───── Document excerpt

---
name: setup-isolated-setup-doctor
description: |
  Probe the secure-agent setup for in-session functional
  restrictions that block legitimate workflows. Three live
  probes — SSH agent / Yubikey reachability, localhost port
  binding, docker / podman runtime socket — each pointing the
  user at the matching numbered troubleshooting entry and its
  settings.json remediation (see body). Read-only — never
  modifies settings.json, never invokes the sandbox bypass.
when_to_use: |
  Invoke when the user says "doctor my sandbox", "diagnose
  sandbox friction", "why is the sandbox blocking X", "check
  whether ssh / docker / port-bind works inside the sandbox",
  or after the user reports a workflow failure that smells
  sandbox-shaped (agent unreachable, socket errors, port
  permission errors). Also a good periodic check after every
  Claude Code upgrade — the sandbox profile evolves and a
  previously-working call may have moved into deny.
capability:
  - capability:setup
  - capability:reassess
license: Apache-2.0
---

<!-- Placeholder convention (see AGENTS.md#placeholder-convention-used-in-skill-files):
     <project-config> → adopting project's `.apache-magpie/` directory -->

# setup-isolated-setup-doctor

The **diagnostic** layer over the secure agent setup. Complements
the existing setup skills:

- [`setup-isolated-setup-install`](../setup-isolated-setup-install/SKILL.md)
  installs the secure setup.
- [`setup-isolated-setup-verify`](../setup-isolated-setup-verify/SKILL.md)
  answers *"is the secure setup **installed** correctly?"* —
  static checks on settings.json shape, hook wiring, pinned tool
  versions. Catches drift and missing pieces.
- [`setup-isolated-setup-update`](../setup-isolated-setup-update/SKILL.md)
  surfaces drift against the framework's latest.
- **`setup-isolated-setup-doctor` (this skill)** answers *"are
  common workflows **functionally** blocked by the current
  sandbox?"* — live probes of SSH agent, port binding, docker /
  podman socket. Catches over-restrictive allowlists.

Run `verify` first when the install is in question (fresh
machine, recent framework upgrade, sandbox-state surprise). Run
`doctor` when the install is known good but a workflow fails in
a sandbox-shaped way — agent unreachable, socket error, port
permission error.

──────────

Extend the setup-isolated-setup-doctor skill file past the paragraph on when to run `verify` versus `doctor`.

───── Records

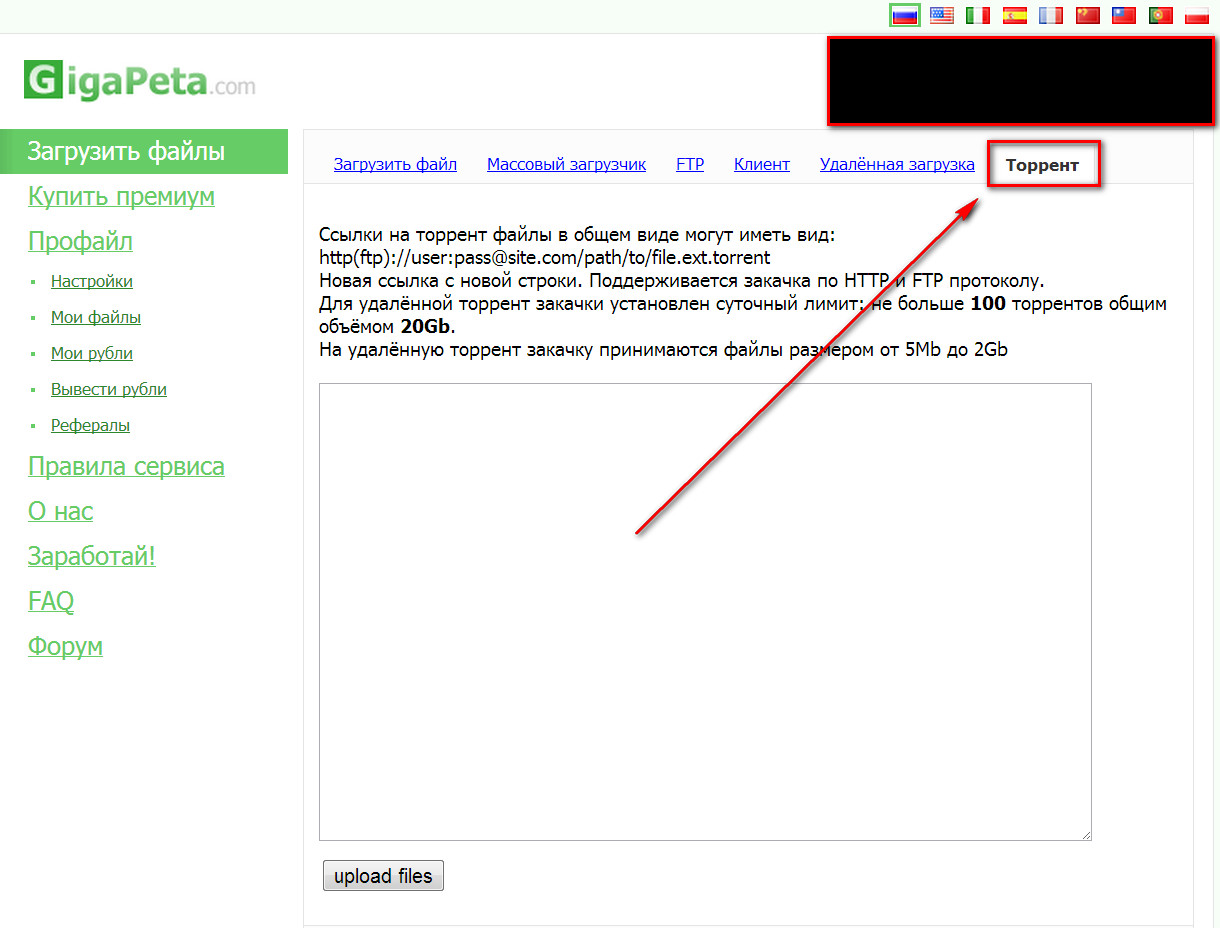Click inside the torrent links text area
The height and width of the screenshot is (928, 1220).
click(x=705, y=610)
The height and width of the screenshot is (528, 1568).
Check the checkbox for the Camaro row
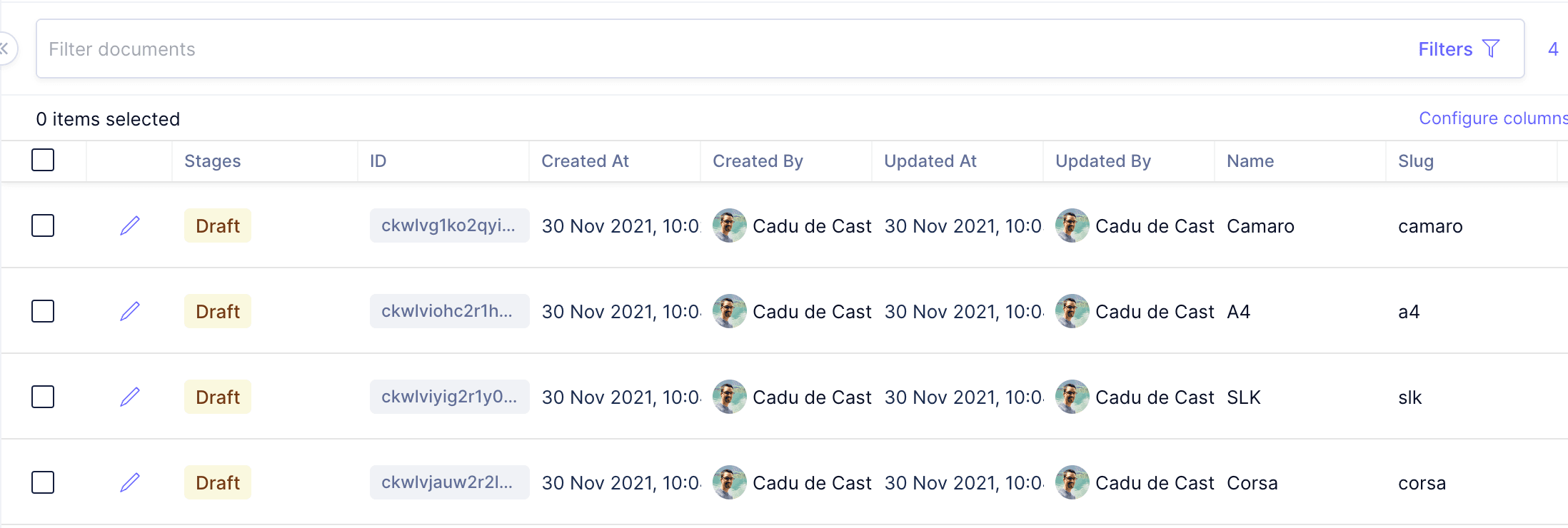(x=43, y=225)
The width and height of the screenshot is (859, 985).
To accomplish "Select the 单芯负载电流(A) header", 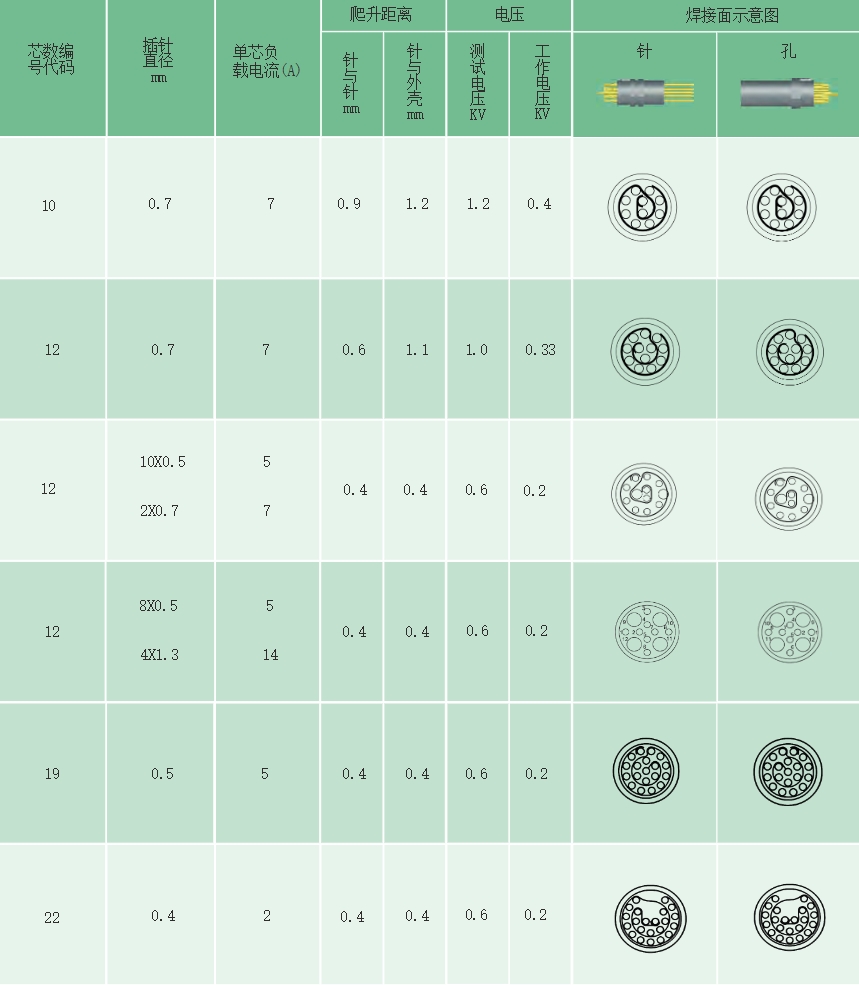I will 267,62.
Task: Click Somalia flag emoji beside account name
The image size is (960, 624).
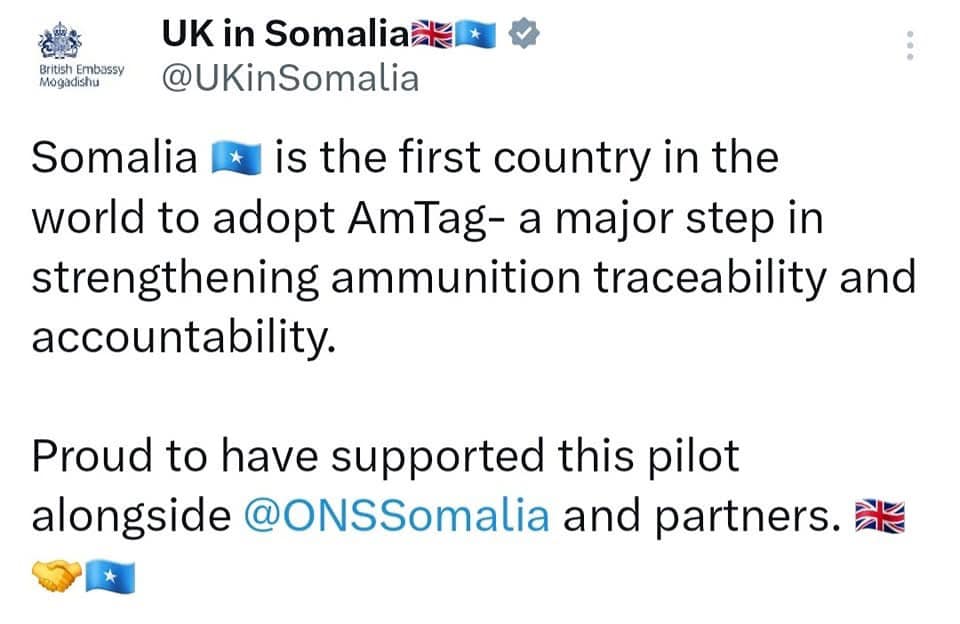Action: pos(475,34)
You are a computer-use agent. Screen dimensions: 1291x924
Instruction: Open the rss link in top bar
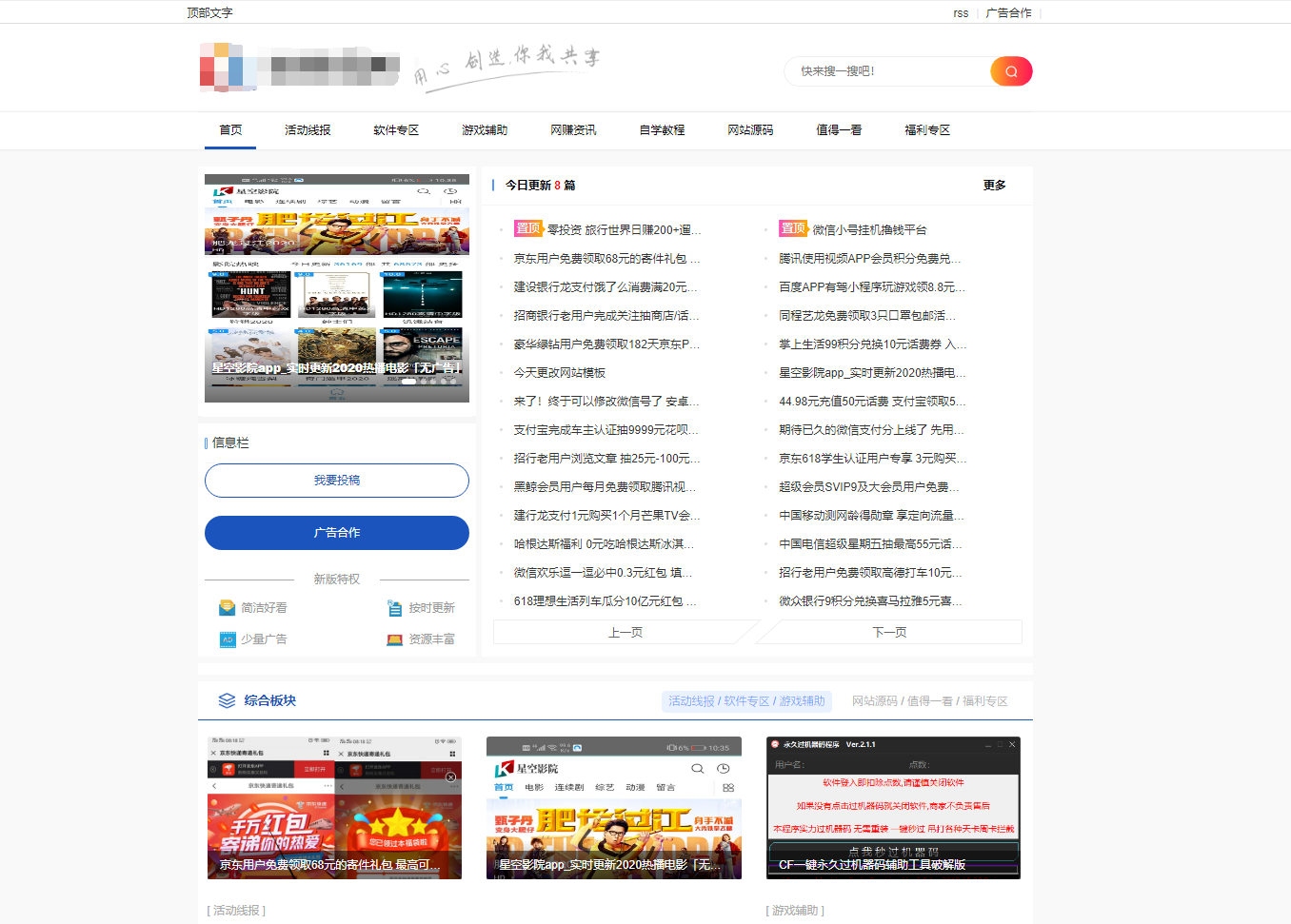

──────────

Result below:
Every probe maps to a numbered entry in
[`docs/setup/sandbox-troubleshooting.md`](../../docs/setup/sandbox-troubleshooting.md);
the doctor's job is to identify *which* entry applies right now,
not to re-explain the remediation. If a fail surfaces a failure
mode not catalogued there, propose appending a new entry per the
catalog's *Adding a new entry* section.

## Golden rules

- **Read-only.** Each probe runs a small, deterministic,
  side-effect-free check. The skill never edits any settings
  file, never runs a command with `dangerouslyDisableSandbox`,
  never installs anything. If a check fails, surface the failure
  and point at the catalog entry; do not auto-fix.
- **Run every probe, even on early failure.** Do not stop at the
  first ✗. The value of the report is in the full picture — a
  user may have one of three independent restrictions, or all
  three, and discovering them one re-run at a time is annoying.
- **Distinguish ✗ (failing) from ⊘ (not applicable).** ✗ means
  the probe ran and the sandbox blocked it. ⊘ means the probe
  was skipped because the prerequisite is absent (e.g. no
  `docker` / `podman` on `PATH` → docker probe ⊘, not ✗).
- **Surface evidence.** Each report line names the probe command,
  the exit code, and the relevant stderr snippet. "Looks
  blocked" is not a useful report; "ssh-add -l → rc=2 →
  `Could not open a connection to your authentication agent`" is.
- **Map each ✗ to a catalog entry.** The fail report includes a
  direct link to the matching section of
  [`docs/setup/sandbox-troubleshooting.md`](../../docs/setup/sandbox-troubleshooting.md).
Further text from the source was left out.